* Activity:
Give back, word for word, the lines in the listing below from the one holding "Given: Click the 不太乐观 phrase in post" down to the one holding "This screenshot has width=781, height=447.", both ends included.

* Data:

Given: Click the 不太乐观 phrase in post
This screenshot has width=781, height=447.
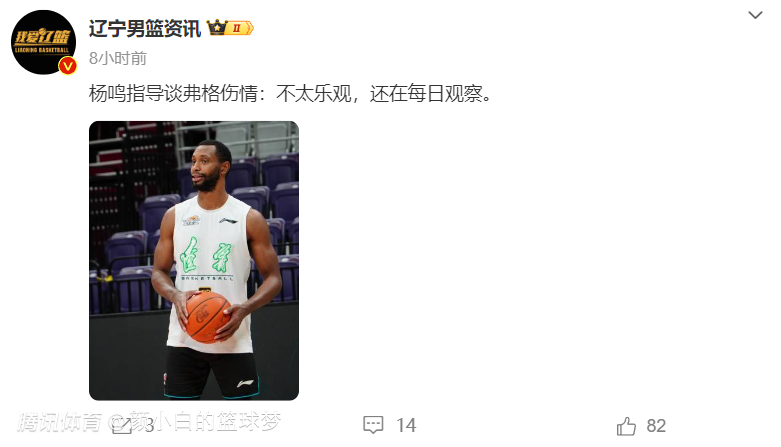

* * *

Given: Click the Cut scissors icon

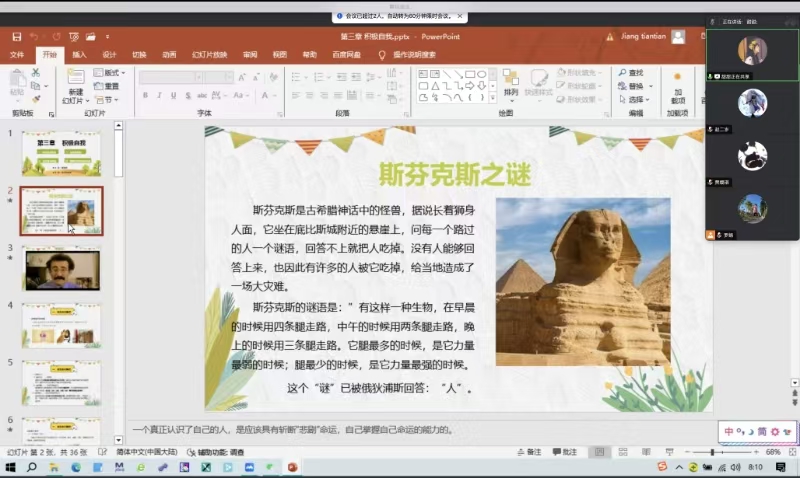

...

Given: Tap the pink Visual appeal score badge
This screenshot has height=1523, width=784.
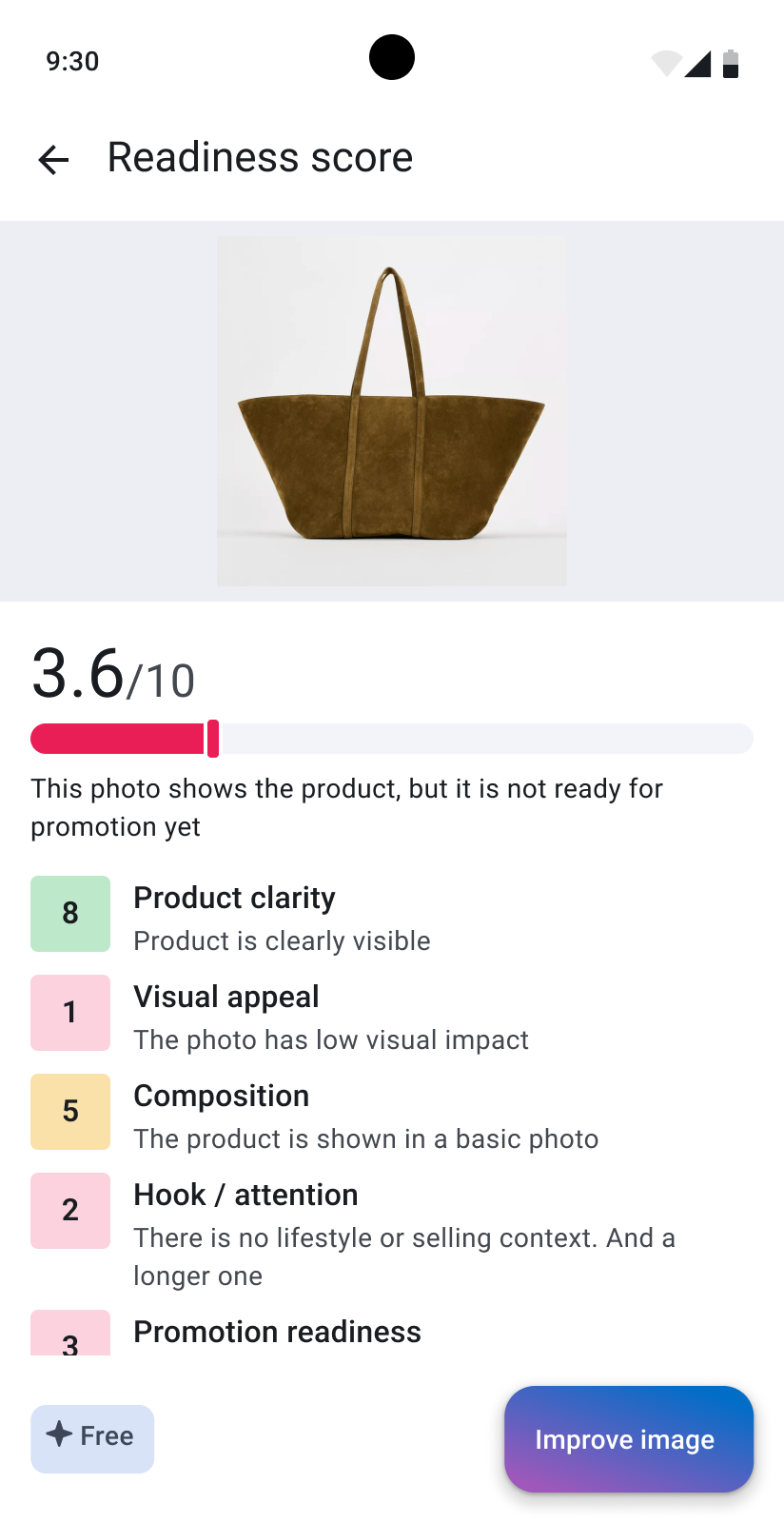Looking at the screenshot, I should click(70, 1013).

* Result of the exercise:
Given: Click the 不太乐观 phrase in post
This screenshot has width=781, height=447.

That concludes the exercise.